- Raw data -
:::

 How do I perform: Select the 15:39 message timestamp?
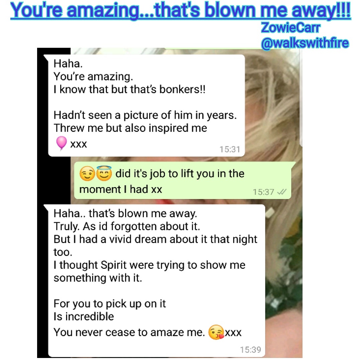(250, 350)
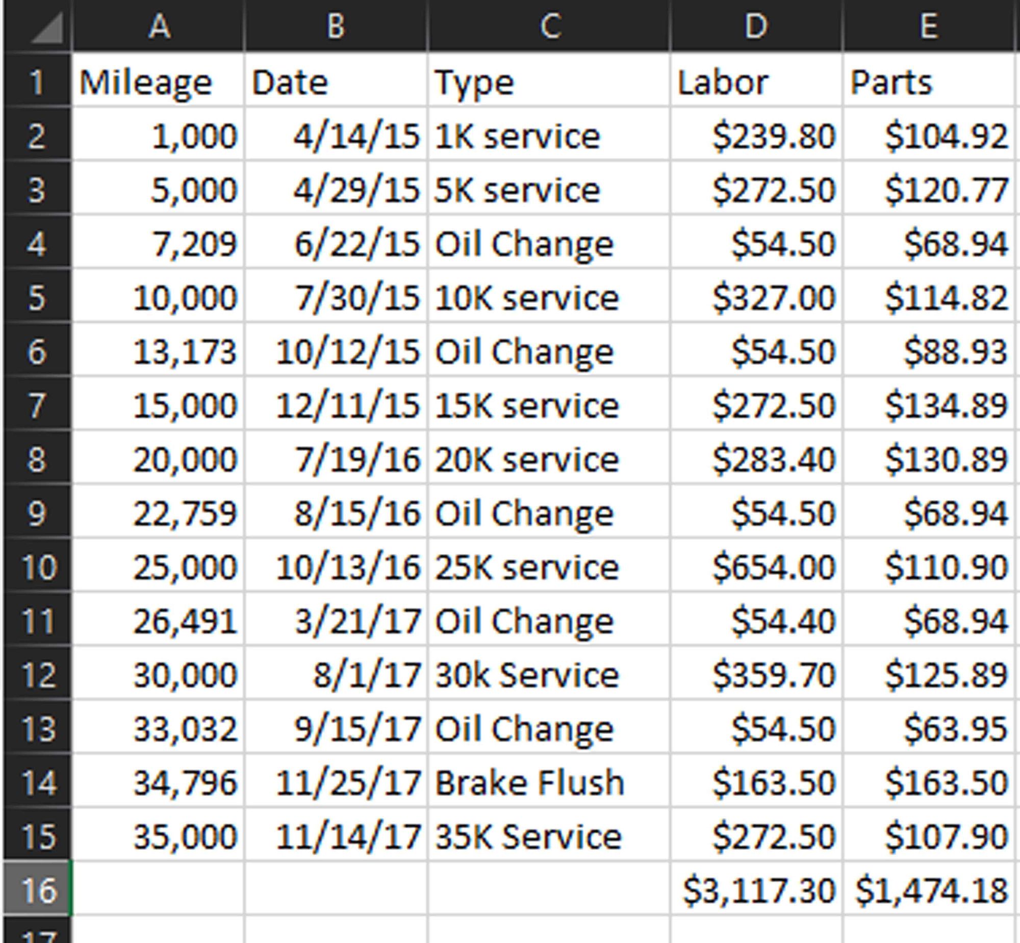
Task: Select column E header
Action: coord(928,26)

:::

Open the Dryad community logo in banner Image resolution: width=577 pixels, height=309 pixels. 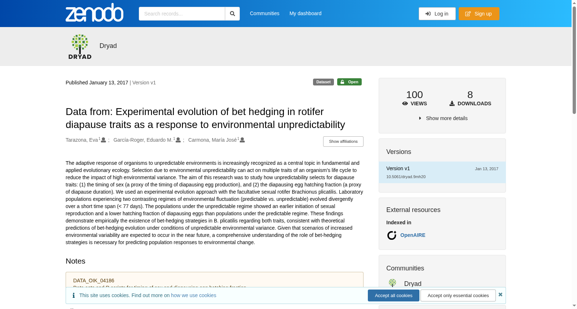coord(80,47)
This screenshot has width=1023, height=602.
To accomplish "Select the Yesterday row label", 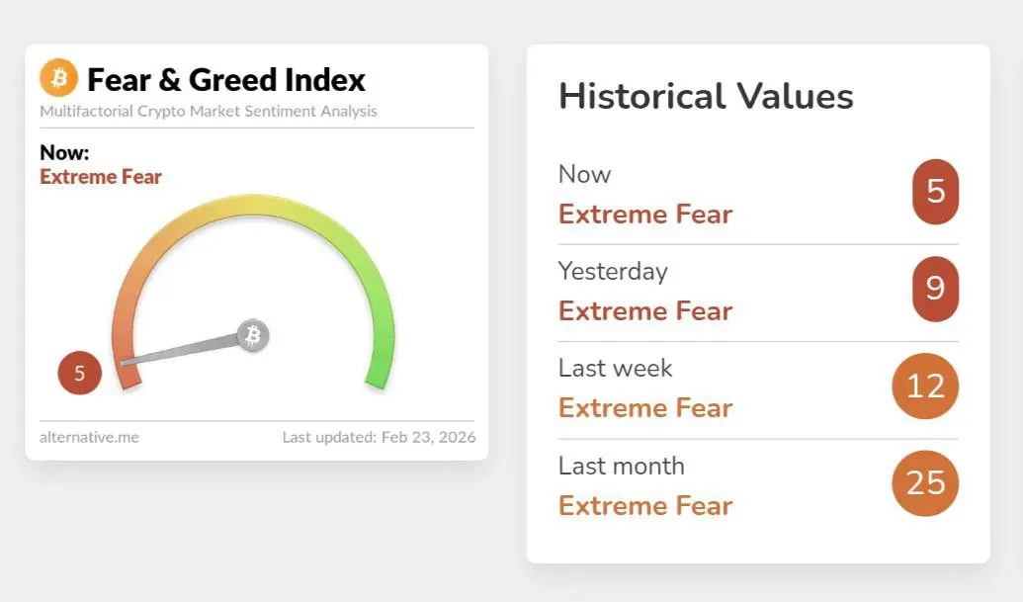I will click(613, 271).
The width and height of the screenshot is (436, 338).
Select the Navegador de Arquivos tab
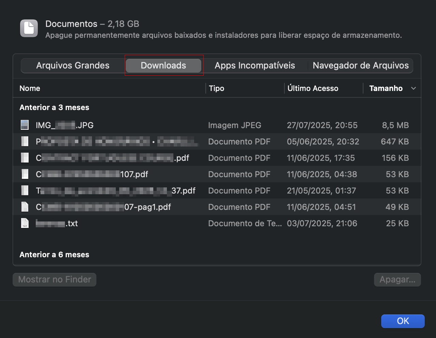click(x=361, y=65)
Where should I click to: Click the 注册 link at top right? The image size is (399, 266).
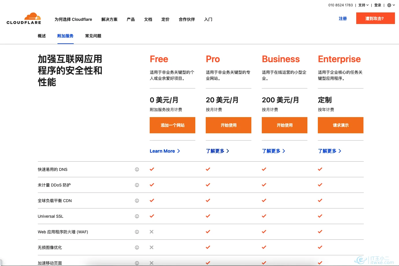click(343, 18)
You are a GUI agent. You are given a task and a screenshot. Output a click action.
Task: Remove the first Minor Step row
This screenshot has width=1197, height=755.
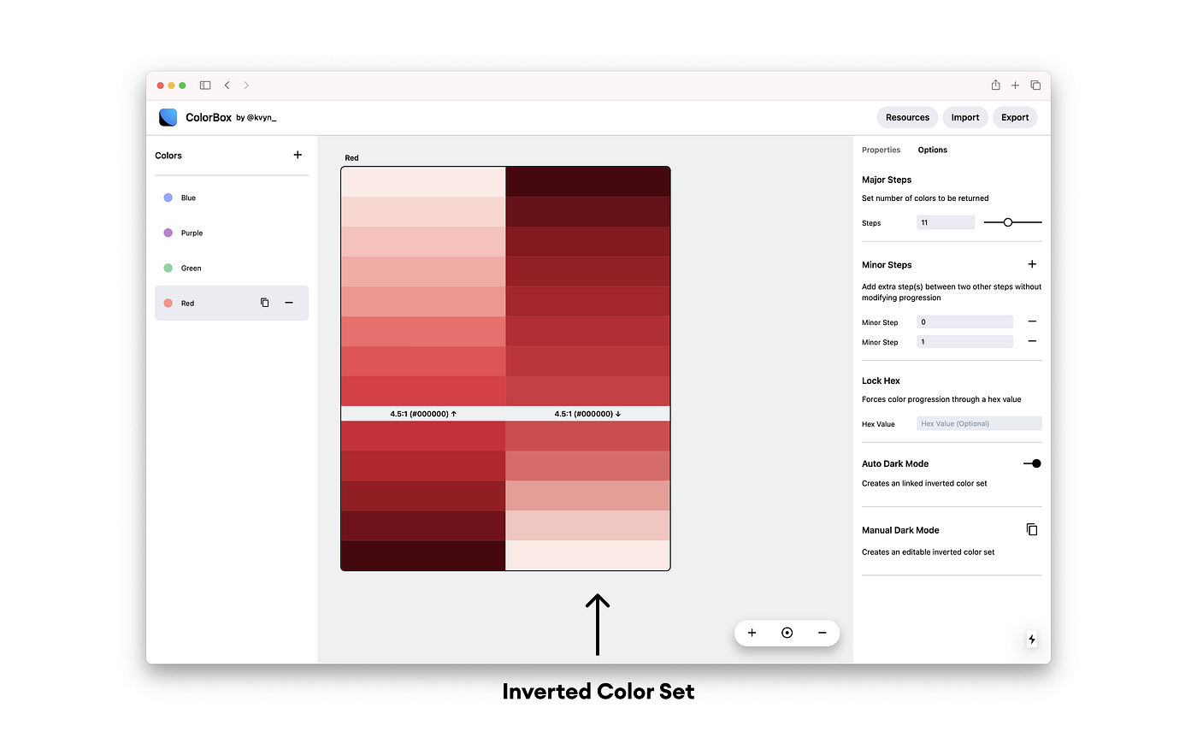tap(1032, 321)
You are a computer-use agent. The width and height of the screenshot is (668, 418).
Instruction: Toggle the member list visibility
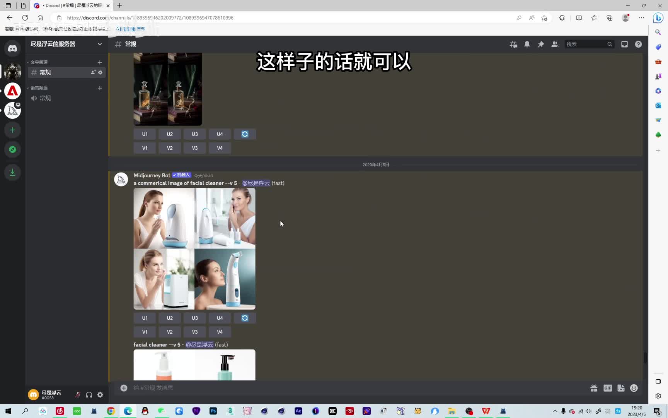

:::

- Exercise instructions -
Every line above between the one containing "This screenshot has width=1197, height=755." and the one containing "Instruction: Toggle the", those two included, is to be printed exactly. No pictures go into the copy.

- Result for this task -
This screenshot has width=1197, height=755.
tap(1032, 321)
You are a computer-use agent. The width and height of the screenshot is (668, 418).
Instruction: Toggle the member list visibility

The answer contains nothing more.